### Instructions
1. In the walking-tour article below, condense the paragraph beginning "At its peak in 2019" into a short bulleted list that keeps its main facts.
2. Extend the walking-tour article below by writing what comes next, starting after its final sentence.

### Quoted passage
-----

WINTER PARK — On a cloudy Wednesday afternoon outside the Park Plaza Hotel on Park Avenue, Rick Cole was ready for his third walk of the day.
Executive director for the Congress for the New Urbanism, Cole is an advocate for walking, and he literally walks the talk. His organization promotes city planning that, among other goals, focuses heavily on adapting urban areas to be less dependent on cars.
“For the past 70 years, land use has driven transportation … to be based entirely around the car,” he said. “Which, of course, drastically disadvantages people who are too young, too old, disabled, too poor or who simply do not choose to drive.”
Selected for his position last year, Cole was invited to take a tour of Winter Park and Baldwin Park as part of a national journey to urban environments.
During his visit to Central Florida, Cole found examples of good ideas interspersed throughout one of the least walkable major metros in the nation. As the region faces tremendous growth, Cole warns that Orlando’s sprawling design can lead to worsening issues from traffic to affordable housing.
“Physical design cannot solve all social and economic problems,” he said. “But bad urban design can exacerbate such problems and always does.”
A 2019 study from George Washington University ranked Orlando’s walkability 27th of the 30 largest metros in the country.
The tour was led by Rick Geller, a former Orange County planning and zoning commissioner and chair of CNU’s Florida chapter, and Bruce Stephenson, a professor at Winter Park’s Rollins College.
Geller and Stephenson started their stroll with a walk through the Rollins campus, with Stephenson pointing out the architectural influences from Spanish settlements and other colleges such as Stanford and the University of Virginia.
The walking tour proceeded through downtown Winter Park. Stephenson pointed out that much of the old-world charm of Park Avenue, such as the brick paving and the wide sidewalks, was the result of a revitalization project that began in 1993.
Approaching the SunRail station in Central Park, Cole noted the challenges of making commuter rail functional in cities that weren’t built around transit.
“Rail is the more environmentally responsible choice,” he said. “But you can’t make rail work serving segregated, conventionally zoned suburban areas because there isn’t a great enough concentration of users.”
At its peak in 2019, SunRail averaged roughly 5,000 riders per day to its 16 stops between DeBary and Poinciana, according to data from the commuter rail. During the pandemic, ridership fell by more than half. Last year saw a $52 million budget deficit, according to data from the company.
Ridership has gone up this year, and experienced a 23% jump in February as gas prices rose, according to a report from Spectrum News13.
The tour group eventually had to pile into a car to move on to the next stop. Geller took Cole through Hannibal Square, the historically Black neighborhood on Winter Park’s west side that has undergone a revitalization of shops and restaurants in the last two decades.
Cole said that revitalization projects must never turn into gentrification, which often displaces residents of color.

-----

### Data listing

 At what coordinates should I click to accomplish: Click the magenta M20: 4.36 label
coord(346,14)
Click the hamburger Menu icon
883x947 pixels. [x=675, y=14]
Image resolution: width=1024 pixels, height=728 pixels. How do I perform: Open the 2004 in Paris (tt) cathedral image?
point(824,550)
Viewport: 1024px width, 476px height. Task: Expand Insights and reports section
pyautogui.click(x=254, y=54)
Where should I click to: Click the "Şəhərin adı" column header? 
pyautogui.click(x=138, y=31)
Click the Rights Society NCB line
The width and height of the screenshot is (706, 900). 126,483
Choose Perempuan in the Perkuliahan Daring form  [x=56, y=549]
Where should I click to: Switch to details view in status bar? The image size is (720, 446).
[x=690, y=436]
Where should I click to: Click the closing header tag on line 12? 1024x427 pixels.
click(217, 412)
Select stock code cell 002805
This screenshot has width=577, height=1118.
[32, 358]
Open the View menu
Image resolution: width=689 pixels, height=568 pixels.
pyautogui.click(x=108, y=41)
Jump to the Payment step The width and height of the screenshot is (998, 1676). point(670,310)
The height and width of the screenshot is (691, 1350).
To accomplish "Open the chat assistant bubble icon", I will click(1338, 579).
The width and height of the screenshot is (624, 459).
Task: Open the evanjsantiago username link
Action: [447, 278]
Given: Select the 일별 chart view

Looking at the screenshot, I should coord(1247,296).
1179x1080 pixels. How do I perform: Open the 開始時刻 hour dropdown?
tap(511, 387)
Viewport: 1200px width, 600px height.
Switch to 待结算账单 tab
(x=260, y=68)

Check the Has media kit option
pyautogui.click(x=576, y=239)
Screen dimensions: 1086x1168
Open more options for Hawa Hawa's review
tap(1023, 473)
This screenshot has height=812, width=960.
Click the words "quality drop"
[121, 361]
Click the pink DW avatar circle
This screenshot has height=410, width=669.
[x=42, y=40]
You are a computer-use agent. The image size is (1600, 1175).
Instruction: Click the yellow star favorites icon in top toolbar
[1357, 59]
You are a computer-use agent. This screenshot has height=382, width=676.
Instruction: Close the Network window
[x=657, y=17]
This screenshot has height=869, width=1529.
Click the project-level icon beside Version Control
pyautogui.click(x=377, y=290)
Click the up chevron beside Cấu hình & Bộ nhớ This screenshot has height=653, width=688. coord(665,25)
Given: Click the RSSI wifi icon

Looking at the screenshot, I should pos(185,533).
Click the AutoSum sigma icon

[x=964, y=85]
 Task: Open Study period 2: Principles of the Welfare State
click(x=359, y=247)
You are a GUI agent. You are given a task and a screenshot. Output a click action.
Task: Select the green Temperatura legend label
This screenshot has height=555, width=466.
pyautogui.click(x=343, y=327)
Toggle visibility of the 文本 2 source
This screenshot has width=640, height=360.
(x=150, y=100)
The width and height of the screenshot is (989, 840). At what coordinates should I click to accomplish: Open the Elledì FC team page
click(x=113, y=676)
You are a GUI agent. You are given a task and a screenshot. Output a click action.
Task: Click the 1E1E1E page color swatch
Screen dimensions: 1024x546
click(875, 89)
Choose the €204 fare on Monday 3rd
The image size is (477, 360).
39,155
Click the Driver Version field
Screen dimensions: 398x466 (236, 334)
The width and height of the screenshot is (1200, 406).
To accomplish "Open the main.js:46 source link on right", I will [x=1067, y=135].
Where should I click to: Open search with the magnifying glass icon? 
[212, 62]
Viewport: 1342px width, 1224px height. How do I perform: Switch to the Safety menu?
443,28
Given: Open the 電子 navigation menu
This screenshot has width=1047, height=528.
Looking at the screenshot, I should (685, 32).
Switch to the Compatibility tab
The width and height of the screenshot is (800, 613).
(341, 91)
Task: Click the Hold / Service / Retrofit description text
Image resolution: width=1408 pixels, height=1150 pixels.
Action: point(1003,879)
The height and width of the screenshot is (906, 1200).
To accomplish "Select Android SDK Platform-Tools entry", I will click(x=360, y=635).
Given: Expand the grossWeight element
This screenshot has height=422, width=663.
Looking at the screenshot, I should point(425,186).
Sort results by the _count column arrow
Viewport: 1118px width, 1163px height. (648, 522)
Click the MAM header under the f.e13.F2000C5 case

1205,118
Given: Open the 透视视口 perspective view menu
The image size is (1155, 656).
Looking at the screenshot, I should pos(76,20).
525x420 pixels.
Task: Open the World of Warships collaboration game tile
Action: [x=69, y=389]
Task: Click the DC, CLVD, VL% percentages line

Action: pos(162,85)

-----

### Results by task
1.
- In its peak year of 2019, SunRail averaged about 5,000 riders a day across its 16 stops between DeBary and Poinciana.
- Ridership fell by more than half during the pandemic.
- Last year the rail had a $52 million budget deficit.

2.
“We have a responsibility to make sure the people who are loyal to those communities are not disadvantaged,” he said. “They were disadvantaged by disinvestment, and to be doubly disadvantaged by being pushed out is a moral catastrophe.”
Last year, 43% of properties bought in the historically Black ZIP code 32805, which includes Parramore and West Lakes, were purchased by investors, leading residents worried for the identities of their neighborhoods.
The tour group headed to Baldwin Park, the mixed-use neighborhood built on a decommissioned naval base and designed by New Urbanist planners. While it boasts a Walkscore of 55 out of 100 (above Orlando’s average score of 41 and Winter Park’s 44), Baldwin Park has even less access to transit such as buses or rail than the rest of Orlando.
On top of that, Baldwin Park is one of the most expensive neighborhoods in Orlando, with a median rent of $2,287, according to real estate website Zumper. The site puts Orlando’s median rent at $1,691.
Cole cautioned that “affordability is not just your rent or mortgage payment,” citing that people also need to think about gas for commutes, insurance and other costs associated with where they live.
He said cities facing an affordability crisis should think about adopting codes that allow for more housing options, such as granny flats and smaller lot sizes. “Within urban neighborhoods we should have much more diversity of housing,” he said.
A canal runs through the center of New Broad Street in Baldwin Park, essentially a stormwater drainage ditch that’s been beautified with native plants and architectural flourished. Standing on a bridge over the canal, Cole called it an example of the “thriftiness of New Urbanism.”
“We really can’t afford to think single purpose,” he said. “We can’t spend money on water quality that isn’t also creating a great space.”
He says that, before changing codes or adding developments, cities need to affirm what it is they are striving toward.
“Wall Street operates on a quarter-year return, and our public infrastructure and our mortgage schemes are on a 30-year cycle,” he said. “Great cities are built on a much longer cycle. Sustainability is based on a much longer cycle.”